• Task objective: Exact copy, no pictures: return only the lines below from the line with "672x406 pixels. Task: Pick" up to and including the line with "This screenshot has width=343, height=222.".

• Records to use:

+ + + + +

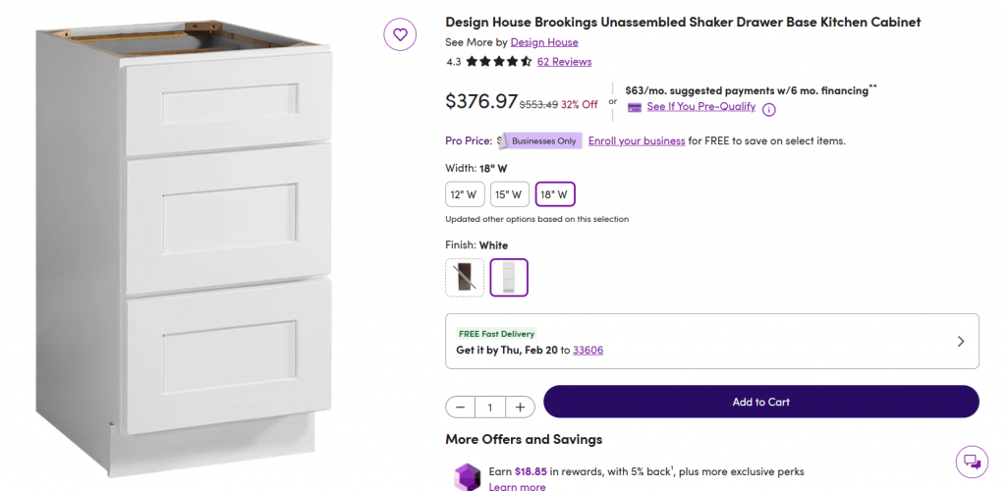Decrease quantity with minus button
The height and width of the screenshot is (491, 1006).
pyautogui.click(x=461, y=407)
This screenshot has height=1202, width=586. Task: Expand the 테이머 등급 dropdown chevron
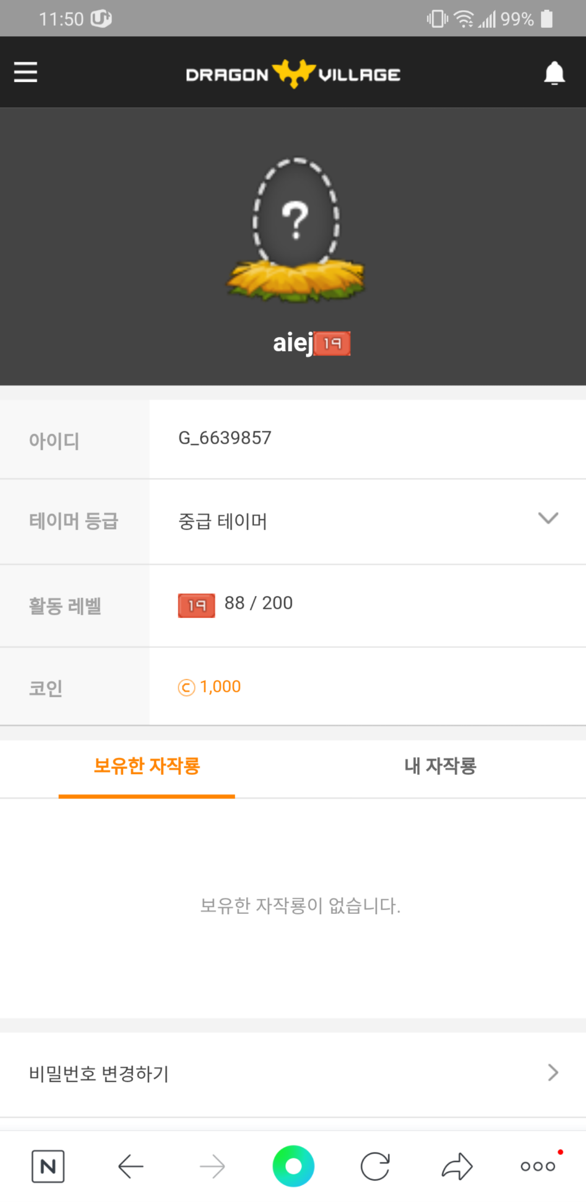point(548,518)
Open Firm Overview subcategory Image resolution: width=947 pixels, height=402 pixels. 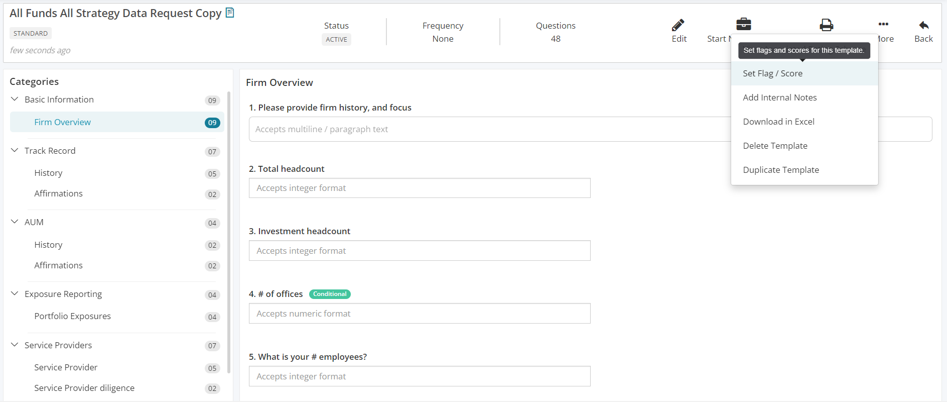(x=63, y=122)
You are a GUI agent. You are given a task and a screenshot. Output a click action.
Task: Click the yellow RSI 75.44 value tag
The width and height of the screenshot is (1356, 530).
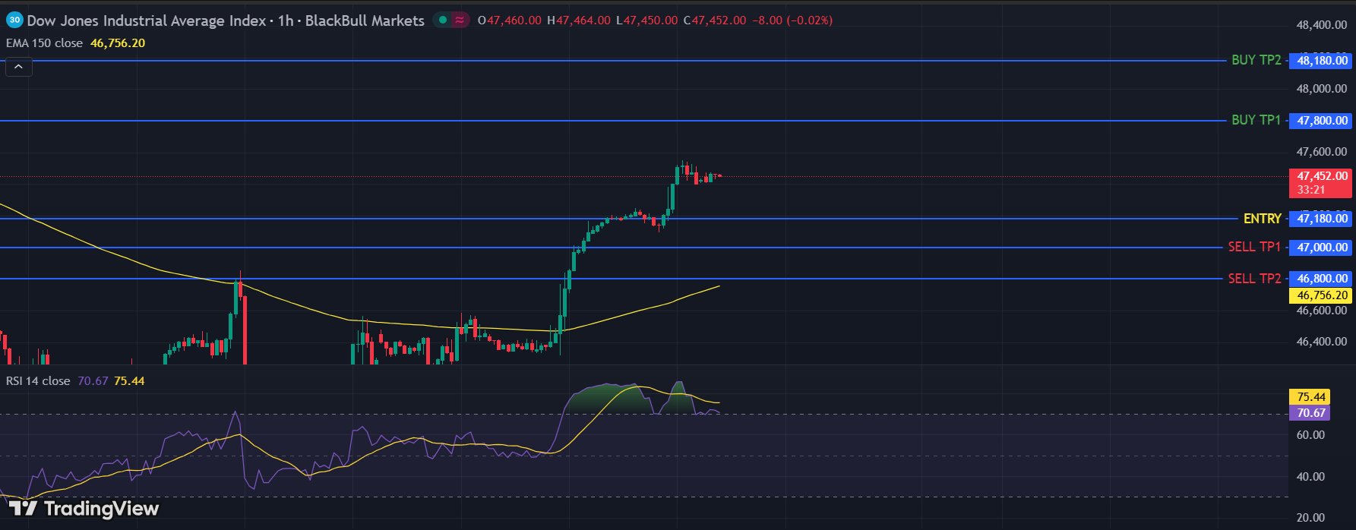(x=1310, y=397)
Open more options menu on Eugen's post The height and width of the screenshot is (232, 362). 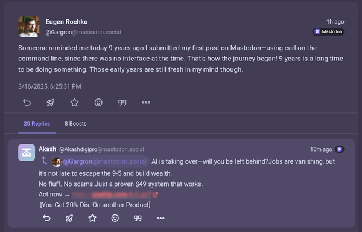[146, 102]
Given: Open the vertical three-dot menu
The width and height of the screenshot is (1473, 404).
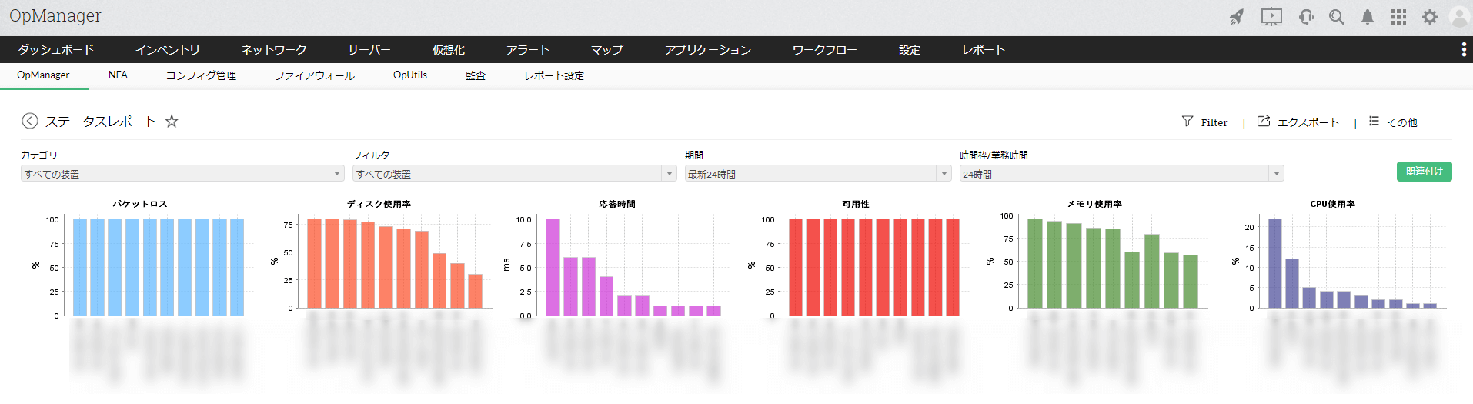Looking at the screenshot, I should pos(1463,49).
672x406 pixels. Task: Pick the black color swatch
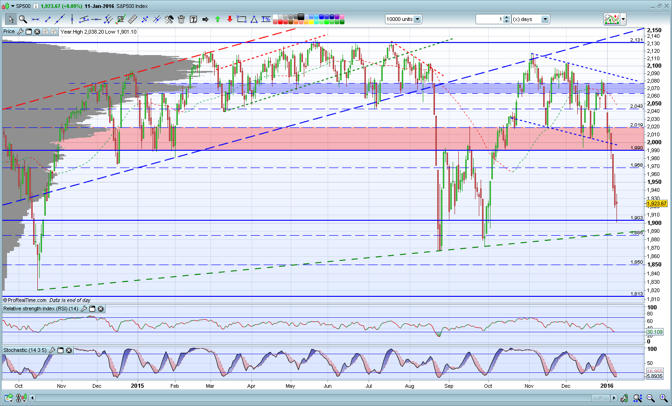(x=301, y=17)
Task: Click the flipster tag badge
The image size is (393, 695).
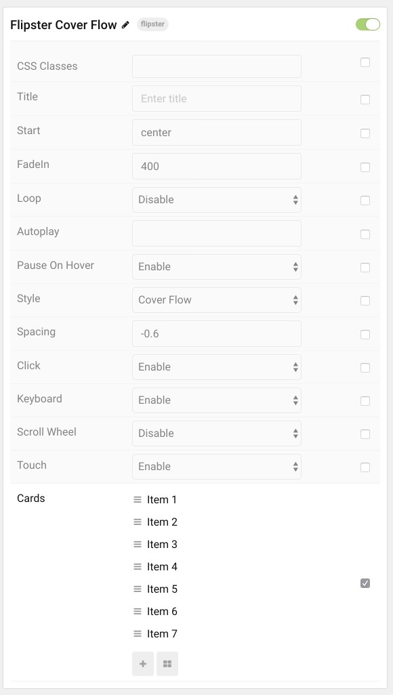Action: click(152, 24)
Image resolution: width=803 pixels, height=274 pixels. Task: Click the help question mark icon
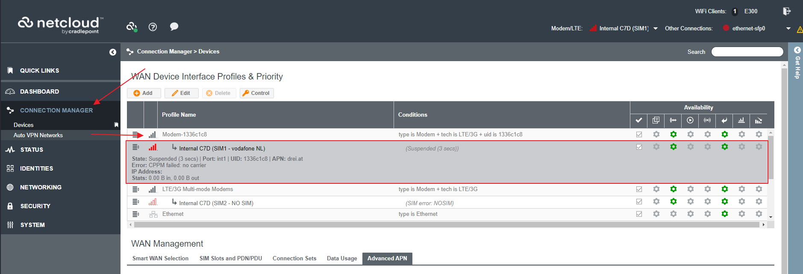click(x=153, y=27)
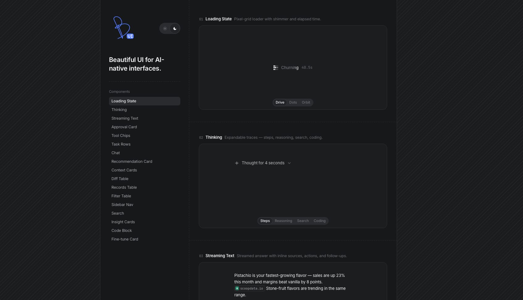Select Search tab in Thinking demo
Viewport: 523px width, 300px height.
click(303, 221)
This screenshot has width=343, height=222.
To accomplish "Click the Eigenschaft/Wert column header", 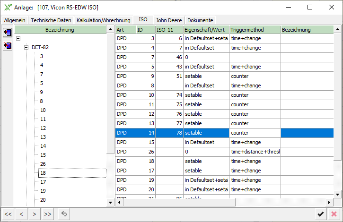I will [x=206, y=30].

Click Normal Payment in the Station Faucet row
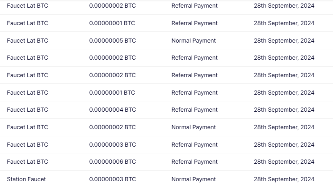click(x=194, y=179)
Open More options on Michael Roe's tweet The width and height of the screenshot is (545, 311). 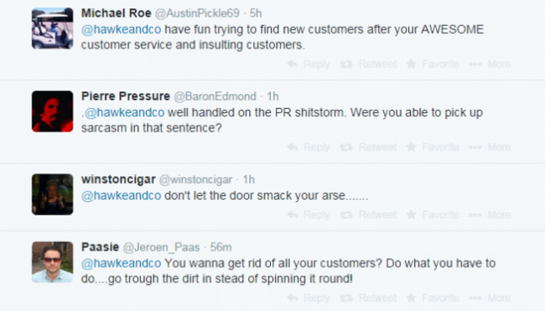(x=490, y=64)
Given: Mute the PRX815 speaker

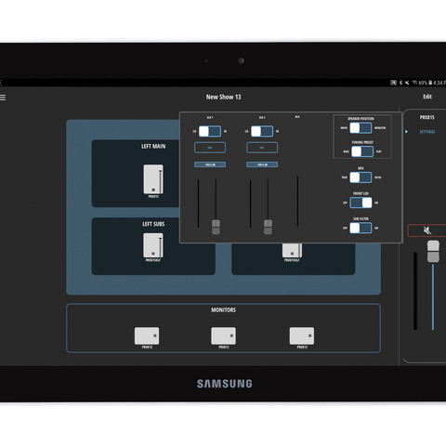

+ + + + +

• Exercise solution:
672x406 pixels. Task: Pick the black color swatch
(x=301, y=17)
Task: Click the flipster tag badge
The image size is (393, 695).
Action: click(152, 24)
Image resolution: width=803 pixels, height=274 pixels. Task: Click the help question mark icon
click(x=153, y=27)
Select Search tab in Thinking demo
Viewport: 523px width, 300px height.
click(303, 221)
This screenshot has width=343, height=222.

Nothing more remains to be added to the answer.